True glamour is, arguably, so innate that it can easily be shrugged off, slipped out of, for a moment. What happens when a young fashion house, typified by out-and-out maximalism – arguably the only London label proposing it is forced to consider ‘easy’” the 16Arlington design duo Marco Capaldo and Federica Cavenati asked themselves when they started to conceive this spring project at home where they had to confront the duality between their preferred aesthetic of maximalism against the new mood brought on by the pandemic. In a word, their entire world had collapsed – “the very idea of evening wear – their heartland – has been rendered abstract.”

As their world collapsed, the real-life design couple settled in with the ‘satiny-slouch’ of bias-cut satin top and leather pleats large pants, yellow and fuschia satin bias cut long dress, brown leather long dress, and daywear brown slim jacket pantsuits. The pair crafted a black leather lace-up corset jacket to voice their frustrations in a garment over the restrictions imposed from without.  

Their film presentation opened with a model pouring water over her face wearing a nude color leather jacket followed by one in a black crochet corset top and a brown-gray bubble glass crystal micro dress. The water felt like tears shedding for a lost world. 

Even in acknowledging that the pandemic will change fashion and their brand forever, Capaldo and Cavenati remained optimistic about the future – “the drama and the disco will return.” 

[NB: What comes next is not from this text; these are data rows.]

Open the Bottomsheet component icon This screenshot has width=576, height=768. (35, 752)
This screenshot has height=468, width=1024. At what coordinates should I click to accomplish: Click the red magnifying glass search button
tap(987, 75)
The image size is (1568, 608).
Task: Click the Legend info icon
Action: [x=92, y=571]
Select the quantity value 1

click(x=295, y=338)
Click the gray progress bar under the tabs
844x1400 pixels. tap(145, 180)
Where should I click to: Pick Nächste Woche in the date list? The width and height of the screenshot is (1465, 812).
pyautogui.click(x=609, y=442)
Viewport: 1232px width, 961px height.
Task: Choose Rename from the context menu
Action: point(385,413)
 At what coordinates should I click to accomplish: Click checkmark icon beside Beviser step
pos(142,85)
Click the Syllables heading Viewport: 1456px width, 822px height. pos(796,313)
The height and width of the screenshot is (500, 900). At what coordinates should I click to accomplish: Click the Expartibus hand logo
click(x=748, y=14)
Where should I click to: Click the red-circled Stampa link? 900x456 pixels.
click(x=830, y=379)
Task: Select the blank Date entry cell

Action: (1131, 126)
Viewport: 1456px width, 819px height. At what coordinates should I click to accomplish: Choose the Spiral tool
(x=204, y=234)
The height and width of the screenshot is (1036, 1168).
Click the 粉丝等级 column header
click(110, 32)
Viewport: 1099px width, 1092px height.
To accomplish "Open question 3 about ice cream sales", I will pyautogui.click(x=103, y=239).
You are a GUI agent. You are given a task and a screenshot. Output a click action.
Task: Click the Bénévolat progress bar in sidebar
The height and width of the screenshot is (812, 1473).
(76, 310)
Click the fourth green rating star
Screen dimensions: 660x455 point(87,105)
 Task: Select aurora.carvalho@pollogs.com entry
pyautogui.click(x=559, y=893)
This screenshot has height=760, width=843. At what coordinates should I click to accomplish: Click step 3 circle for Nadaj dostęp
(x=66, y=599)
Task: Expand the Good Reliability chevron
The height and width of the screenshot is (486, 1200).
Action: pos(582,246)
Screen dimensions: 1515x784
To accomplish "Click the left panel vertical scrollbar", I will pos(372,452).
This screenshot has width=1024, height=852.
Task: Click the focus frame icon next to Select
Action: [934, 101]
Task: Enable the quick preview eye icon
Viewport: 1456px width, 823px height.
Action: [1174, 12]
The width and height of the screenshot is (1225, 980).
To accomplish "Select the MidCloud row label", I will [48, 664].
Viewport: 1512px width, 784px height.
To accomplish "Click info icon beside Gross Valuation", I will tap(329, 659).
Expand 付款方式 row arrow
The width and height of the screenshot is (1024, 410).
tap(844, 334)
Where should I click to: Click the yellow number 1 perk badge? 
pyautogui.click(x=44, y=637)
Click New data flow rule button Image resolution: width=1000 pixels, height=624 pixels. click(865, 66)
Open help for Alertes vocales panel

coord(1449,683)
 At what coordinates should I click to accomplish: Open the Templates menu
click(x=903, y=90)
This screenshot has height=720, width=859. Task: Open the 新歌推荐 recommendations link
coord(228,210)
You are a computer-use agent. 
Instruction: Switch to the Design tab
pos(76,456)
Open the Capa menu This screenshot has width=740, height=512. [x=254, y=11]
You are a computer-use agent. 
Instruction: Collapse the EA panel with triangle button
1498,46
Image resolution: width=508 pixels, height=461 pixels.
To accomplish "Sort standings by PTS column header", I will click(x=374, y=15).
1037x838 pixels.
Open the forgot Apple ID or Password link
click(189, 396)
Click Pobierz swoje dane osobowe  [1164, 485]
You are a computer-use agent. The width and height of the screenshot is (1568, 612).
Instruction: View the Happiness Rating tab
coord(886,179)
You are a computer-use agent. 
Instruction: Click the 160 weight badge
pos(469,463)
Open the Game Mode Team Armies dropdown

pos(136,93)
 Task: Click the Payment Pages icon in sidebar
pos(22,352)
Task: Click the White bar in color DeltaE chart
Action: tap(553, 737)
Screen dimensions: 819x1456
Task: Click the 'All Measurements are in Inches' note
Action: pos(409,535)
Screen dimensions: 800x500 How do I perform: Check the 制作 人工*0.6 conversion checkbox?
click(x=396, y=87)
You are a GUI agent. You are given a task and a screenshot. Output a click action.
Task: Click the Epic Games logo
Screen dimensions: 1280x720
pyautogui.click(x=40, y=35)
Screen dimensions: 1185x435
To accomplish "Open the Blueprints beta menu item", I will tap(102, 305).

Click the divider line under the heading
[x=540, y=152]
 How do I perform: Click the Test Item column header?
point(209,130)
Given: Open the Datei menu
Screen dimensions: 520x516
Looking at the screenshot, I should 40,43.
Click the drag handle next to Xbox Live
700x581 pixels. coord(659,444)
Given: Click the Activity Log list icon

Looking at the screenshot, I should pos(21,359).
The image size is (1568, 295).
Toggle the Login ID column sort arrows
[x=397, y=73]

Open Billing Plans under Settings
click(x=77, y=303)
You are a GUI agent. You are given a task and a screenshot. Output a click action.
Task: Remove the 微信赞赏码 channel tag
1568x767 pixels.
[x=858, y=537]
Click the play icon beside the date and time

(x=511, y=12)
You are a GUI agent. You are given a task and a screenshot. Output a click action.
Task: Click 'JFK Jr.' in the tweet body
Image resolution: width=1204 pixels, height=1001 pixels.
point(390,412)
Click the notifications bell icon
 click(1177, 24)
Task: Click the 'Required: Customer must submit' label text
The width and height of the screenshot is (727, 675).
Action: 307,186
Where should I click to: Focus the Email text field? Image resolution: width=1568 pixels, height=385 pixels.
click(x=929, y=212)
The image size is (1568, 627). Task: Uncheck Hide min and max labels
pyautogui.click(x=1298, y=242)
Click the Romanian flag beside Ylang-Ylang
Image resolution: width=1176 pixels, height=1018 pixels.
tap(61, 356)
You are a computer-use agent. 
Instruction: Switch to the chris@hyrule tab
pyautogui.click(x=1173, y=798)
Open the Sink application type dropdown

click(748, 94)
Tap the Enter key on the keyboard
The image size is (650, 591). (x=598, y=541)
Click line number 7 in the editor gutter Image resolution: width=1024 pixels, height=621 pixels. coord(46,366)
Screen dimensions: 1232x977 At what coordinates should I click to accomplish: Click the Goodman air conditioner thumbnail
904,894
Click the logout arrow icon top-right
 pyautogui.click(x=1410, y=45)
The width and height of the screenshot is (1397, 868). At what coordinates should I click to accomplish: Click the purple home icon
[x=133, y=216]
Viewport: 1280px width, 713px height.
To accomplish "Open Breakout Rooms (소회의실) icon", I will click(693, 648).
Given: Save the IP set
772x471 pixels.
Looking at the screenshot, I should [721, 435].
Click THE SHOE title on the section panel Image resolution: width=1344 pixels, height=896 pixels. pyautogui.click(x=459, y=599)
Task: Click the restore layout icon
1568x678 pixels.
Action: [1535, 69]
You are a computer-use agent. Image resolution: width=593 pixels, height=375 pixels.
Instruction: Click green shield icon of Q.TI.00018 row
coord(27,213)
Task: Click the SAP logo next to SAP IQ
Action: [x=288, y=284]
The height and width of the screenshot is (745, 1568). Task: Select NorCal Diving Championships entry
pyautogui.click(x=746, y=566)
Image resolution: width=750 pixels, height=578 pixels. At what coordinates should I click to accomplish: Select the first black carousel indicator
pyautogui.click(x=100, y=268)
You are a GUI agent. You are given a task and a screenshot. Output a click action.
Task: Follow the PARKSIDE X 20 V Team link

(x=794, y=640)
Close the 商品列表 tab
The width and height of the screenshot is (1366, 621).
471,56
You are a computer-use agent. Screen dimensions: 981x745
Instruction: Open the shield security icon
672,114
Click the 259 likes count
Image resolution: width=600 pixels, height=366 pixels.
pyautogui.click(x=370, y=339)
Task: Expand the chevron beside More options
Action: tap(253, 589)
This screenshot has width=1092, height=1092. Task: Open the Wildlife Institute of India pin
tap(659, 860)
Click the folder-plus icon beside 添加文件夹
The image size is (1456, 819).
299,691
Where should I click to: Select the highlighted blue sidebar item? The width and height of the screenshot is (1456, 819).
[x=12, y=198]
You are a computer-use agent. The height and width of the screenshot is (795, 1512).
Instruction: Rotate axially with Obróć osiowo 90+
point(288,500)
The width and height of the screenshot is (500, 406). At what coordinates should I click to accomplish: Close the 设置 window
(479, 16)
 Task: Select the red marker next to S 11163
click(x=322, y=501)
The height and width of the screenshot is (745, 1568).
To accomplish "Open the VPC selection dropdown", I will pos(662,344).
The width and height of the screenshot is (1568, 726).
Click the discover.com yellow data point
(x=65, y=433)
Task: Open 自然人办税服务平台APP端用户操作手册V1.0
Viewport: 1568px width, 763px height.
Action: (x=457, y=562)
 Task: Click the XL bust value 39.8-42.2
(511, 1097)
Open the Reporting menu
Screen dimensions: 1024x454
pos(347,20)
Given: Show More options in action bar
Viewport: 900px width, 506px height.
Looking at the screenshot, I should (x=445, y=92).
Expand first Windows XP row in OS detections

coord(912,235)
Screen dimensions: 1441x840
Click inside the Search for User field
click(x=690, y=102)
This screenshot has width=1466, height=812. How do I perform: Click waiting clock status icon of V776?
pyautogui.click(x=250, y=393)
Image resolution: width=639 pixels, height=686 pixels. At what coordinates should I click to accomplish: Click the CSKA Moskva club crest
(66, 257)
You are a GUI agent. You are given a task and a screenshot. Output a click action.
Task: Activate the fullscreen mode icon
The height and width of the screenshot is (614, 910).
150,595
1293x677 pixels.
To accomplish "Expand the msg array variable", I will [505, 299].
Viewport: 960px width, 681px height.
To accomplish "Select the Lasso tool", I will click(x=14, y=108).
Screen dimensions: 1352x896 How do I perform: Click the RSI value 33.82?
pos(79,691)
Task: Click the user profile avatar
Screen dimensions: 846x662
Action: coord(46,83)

Let’s all hope that is the case. Let’s also hope the live fashion show will return soon too.

The Long View

Perhaps the best presentation of the day belonged to Stephen Jones who personally narrated a one minute film titled ‘Analogue Fairydust’ starring Noonoouri and showcased a few of Jones’ new well marvelous creations to say the least.  

It is futile to describe the film – it is a must-see.  Enjoy and as Jones said ‘… And may all your hatty dreams come true.’